### RECORDS SHOWN
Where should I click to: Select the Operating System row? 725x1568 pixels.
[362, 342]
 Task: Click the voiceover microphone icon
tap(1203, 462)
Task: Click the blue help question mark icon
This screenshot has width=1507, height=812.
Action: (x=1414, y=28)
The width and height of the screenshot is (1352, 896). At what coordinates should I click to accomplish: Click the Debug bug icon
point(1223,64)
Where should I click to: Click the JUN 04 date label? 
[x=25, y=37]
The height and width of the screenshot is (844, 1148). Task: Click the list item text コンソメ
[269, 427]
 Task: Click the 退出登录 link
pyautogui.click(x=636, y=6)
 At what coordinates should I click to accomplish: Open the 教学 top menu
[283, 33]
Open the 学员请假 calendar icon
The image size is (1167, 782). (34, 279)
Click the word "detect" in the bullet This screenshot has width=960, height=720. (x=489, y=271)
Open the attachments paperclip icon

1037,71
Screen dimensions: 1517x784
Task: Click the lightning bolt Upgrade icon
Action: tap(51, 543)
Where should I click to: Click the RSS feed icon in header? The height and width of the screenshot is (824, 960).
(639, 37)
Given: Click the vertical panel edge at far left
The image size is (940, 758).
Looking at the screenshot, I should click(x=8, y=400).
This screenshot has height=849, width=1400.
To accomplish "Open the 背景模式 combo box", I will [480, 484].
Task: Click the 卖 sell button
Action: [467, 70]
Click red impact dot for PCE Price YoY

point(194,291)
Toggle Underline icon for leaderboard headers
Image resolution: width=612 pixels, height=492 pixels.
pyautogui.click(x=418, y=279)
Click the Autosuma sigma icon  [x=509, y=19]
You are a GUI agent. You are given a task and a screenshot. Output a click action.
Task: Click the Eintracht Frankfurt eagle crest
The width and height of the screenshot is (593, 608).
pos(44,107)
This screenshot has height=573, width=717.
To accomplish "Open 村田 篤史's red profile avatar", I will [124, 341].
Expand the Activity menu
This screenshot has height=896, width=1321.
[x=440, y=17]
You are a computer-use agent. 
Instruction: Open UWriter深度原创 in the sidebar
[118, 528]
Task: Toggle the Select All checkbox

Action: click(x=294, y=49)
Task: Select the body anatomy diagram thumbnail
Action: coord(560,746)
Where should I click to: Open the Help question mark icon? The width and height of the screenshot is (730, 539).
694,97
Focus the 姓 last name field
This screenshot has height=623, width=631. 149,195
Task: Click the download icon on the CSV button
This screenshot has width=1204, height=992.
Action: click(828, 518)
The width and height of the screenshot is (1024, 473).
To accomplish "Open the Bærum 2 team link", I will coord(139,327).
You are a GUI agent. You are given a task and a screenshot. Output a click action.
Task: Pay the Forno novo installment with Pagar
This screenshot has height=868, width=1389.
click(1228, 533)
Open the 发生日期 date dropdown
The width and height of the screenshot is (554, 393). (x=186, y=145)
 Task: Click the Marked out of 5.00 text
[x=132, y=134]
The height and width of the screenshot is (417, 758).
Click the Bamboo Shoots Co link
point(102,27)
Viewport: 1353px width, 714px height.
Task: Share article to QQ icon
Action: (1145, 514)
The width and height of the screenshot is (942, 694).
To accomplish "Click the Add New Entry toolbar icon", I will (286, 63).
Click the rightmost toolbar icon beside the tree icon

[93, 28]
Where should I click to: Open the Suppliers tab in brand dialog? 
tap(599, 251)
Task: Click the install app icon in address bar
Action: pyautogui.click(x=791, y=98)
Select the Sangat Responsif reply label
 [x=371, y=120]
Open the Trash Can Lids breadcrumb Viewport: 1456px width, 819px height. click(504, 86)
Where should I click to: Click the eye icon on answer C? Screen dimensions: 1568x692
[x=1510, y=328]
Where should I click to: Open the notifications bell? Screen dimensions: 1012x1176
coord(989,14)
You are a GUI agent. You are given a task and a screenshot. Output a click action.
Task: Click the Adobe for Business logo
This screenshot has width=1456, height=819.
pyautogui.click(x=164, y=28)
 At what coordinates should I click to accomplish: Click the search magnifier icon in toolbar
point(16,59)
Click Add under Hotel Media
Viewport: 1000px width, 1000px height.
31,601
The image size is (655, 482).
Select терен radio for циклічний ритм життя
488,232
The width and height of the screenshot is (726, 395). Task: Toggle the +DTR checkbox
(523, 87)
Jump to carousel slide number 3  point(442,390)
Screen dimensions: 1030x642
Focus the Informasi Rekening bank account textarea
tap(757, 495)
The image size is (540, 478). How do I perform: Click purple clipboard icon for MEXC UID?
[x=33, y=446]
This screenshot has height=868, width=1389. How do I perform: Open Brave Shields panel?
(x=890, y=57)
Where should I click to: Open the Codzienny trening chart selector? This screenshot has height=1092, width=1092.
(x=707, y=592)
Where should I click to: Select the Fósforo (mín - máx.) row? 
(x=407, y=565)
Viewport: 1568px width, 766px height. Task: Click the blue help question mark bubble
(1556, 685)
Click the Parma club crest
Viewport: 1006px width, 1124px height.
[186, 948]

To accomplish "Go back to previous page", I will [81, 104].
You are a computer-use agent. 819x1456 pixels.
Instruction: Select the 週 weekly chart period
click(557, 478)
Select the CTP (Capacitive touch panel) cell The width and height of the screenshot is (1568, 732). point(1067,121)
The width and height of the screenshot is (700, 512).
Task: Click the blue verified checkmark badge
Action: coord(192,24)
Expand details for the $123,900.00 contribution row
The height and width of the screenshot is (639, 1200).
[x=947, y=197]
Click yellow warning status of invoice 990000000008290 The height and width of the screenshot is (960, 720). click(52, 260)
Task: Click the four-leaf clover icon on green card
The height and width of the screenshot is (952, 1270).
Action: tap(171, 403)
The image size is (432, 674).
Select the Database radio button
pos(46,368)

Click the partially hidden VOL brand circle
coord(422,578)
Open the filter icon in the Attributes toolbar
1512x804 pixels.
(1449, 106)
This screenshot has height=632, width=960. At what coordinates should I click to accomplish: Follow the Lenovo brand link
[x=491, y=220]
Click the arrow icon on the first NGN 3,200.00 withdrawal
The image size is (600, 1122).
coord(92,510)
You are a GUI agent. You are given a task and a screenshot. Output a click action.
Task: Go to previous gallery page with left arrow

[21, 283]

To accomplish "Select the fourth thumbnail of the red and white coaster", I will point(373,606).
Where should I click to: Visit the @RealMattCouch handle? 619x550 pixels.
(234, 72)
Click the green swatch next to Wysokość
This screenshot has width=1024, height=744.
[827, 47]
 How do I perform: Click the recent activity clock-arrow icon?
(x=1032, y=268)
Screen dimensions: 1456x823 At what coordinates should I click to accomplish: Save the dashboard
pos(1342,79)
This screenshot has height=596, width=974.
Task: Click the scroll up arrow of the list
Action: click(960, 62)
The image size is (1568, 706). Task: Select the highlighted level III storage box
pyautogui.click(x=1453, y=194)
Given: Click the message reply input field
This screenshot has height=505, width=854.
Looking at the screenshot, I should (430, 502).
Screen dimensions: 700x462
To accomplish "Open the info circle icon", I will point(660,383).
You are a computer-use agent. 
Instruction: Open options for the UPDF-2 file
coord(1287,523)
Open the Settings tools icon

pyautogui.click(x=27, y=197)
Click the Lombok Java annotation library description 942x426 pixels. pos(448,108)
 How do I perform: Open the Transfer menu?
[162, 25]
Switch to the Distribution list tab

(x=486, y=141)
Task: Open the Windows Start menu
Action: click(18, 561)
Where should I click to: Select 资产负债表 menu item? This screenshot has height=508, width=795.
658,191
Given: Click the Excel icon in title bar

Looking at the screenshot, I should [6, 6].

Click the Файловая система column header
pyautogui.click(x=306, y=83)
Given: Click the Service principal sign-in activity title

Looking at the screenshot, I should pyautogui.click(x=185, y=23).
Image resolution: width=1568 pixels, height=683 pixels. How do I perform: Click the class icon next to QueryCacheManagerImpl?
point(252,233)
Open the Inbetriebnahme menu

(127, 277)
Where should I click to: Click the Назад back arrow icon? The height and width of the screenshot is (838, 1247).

### OBJECTIVE
Write out the records again, requests included, from the line containing "Click yellow warning" down to the line containing "coord(422,578)", both ends included, and raise every coordinate in the answers by 96.

### FINAL RESULT
Click yellow warning status of invoice 990000000008290 The height and width of the screenshot is (960, 720). click(148, 356)
Task: Click the four-leaf clover icon on green card
The height and width of the screenshot is (952, 1270).
Action: tap(267, 499)
The image size is (432, 674).
Select the Database radio button
pos(142,464)

Click the partially hidden VOL brand circle
coord(518,674)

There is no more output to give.